# Strange MiniDSP issue



## Beckerson1 (Jul 3, 2012)

Guys this is a 2 speaker setup (eventually a sub will be added) using the 2 x 4 Minidsp 

I'm having some strange issues where I get output even though I mute say the ch 1 input which should mute channels 1 and 3 iirc but when I do this it doesn't. and the same if I do ch 2 input. When I mute both the sound goes away. Now things get even odder when I try to mute on the output side. Seems as if things are being summed and gets all out of whack. 

I've been trying to wrap my head around this and try to figure this out. When you mute on side that side should mute and no sound be present. It's not

Using 2 way Sub plugin.


----------



## iamstubb (Sep 6, 2013)

By the looks of the diagram on the plugin, it looks like if you mute Ch1 input, out Ch1 will retain sound because it is summed with the Ch2 input. Ch3 output should go quiet. Conversely, muting Ch2 input would still have output on Ch2 output because of summing with Ch1 input. Ch4 should go quiet. Only by muting both Ch1 and Ch2 input will you block Ch1 and Ch2 output. So, mute Ch1 input, Ch1 output will remain on, Ch3 will mute. Mute Ch2 input, Ch2 output will remain on, Ch4 output will mute.

However, you can run the sub out channels in stereo mode rather than mono. Then when you mute an input, the whole side will mute.

Can you confirm that?


----------



## Beckerson1 (Jul 3, 2012)

iamstubb said:


> By the looks of the diagram on the plugin, it looks like if you mute Ch1 input, out Ch1 will retain sound because it is summed with the Ch2 input. Ch3 output should go quiet. Conversely, muting Ch2 input would still have output on Ch2 output because of summing with Ch1 input. Ch4 should go quiet. Only by muting both Ch1 and Ch2 input will you block Ch1 and Ch2 output. So, mute Ch1 input, Ch1 output will remain on, Ch3 will mute. Mute Ch2 input, Ch2 output will remain on, Ch4 output will mute.
> 
> However, you can run the sub out channels in stereo mode rather than mono. Then when you mute an input, the whole side will mute.
> 
> Can you confirm that?


I have this set for Stereo mode so there should be no summing at all? 


So I should be using Ch 3 and 4 for things to work correctly? As far as L and R speakers (mains) and then 1 and 2 for the sub when I add that in.

Hmm if I read the top portion of the datasheet thats exactly what It says to do.
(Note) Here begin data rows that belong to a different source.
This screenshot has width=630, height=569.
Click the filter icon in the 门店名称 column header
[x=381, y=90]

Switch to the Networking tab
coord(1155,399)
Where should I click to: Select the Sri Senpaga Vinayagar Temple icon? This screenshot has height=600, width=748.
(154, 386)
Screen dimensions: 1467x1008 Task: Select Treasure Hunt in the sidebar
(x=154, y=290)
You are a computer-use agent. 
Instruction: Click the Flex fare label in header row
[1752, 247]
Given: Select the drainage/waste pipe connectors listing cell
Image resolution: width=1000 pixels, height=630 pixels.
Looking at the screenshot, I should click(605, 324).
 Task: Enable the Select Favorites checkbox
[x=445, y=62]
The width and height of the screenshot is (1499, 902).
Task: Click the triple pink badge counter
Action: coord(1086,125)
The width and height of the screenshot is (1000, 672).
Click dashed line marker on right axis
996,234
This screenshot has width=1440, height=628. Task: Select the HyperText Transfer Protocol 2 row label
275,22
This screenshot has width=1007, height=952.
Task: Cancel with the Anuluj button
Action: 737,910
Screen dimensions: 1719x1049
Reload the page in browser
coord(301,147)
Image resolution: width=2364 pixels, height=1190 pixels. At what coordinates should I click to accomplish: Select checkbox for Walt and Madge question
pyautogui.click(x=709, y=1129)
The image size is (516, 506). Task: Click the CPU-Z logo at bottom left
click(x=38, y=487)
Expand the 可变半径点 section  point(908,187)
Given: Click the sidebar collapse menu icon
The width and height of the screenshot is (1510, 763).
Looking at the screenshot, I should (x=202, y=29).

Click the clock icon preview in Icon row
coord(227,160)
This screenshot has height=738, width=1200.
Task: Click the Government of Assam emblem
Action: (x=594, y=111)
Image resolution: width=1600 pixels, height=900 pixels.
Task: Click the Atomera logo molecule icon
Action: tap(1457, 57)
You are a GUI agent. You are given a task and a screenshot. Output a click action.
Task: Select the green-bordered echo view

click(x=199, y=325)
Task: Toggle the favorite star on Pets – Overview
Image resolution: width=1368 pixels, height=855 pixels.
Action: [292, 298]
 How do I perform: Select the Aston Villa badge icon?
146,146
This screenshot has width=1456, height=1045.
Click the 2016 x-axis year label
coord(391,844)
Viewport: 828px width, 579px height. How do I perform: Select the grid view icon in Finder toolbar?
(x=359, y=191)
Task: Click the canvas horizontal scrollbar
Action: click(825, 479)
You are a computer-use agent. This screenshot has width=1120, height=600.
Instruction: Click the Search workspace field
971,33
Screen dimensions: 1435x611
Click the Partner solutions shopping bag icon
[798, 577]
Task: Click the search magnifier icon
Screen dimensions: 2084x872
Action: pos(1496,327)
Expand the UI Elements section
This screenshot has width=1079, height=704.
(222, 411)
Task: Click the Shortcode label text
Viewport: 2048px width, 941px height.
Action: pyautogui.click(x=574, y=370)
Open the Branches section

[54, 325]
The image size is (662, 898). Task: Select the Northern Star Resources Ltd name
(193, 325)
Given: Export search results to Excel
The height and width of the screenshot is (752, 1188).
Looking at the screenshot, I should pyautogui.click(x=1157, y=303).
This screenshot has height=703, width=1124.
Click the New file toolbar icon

I will try that out right now and report back


----------



## iamstubb (Sep 6, 2013)

That's right. Channels 1&2 are for subs. I suppose mono is best in a car. Use Channels 3& 4 in high-pass mode to go to your speakers. In my case I am only running Channel 1 to my sub mono input. You could also run a Y-connector from 1&2 to the mono input.


----------



## iamstubb (Sep 6, 2013)

Just in case, the order of the outputs remains the same on the unit. It is always 1,2,3,4 so although the diagram lists 1,3, outputs as coming from Ch1 input, and 2,4, as coming from Ch2 input, the order on the physical unit remains the same.


----------



## Beckerson1 (Jul 3, 2012)

Thanks it was a fail read on my part. Works great now


----------



## iamstubb (Sep 6, 2013)

Happy Tuning! I get turned around a lot, even when I read things. Glad the forum was helpful.


----------



## Beckerson1 (Jul 3, 2012)

iamstubb said:


> Happy Tuning! I get turned around a lot, even when I read things. Glad the forum was helpful.


Lol. I can fully agree with that.


----------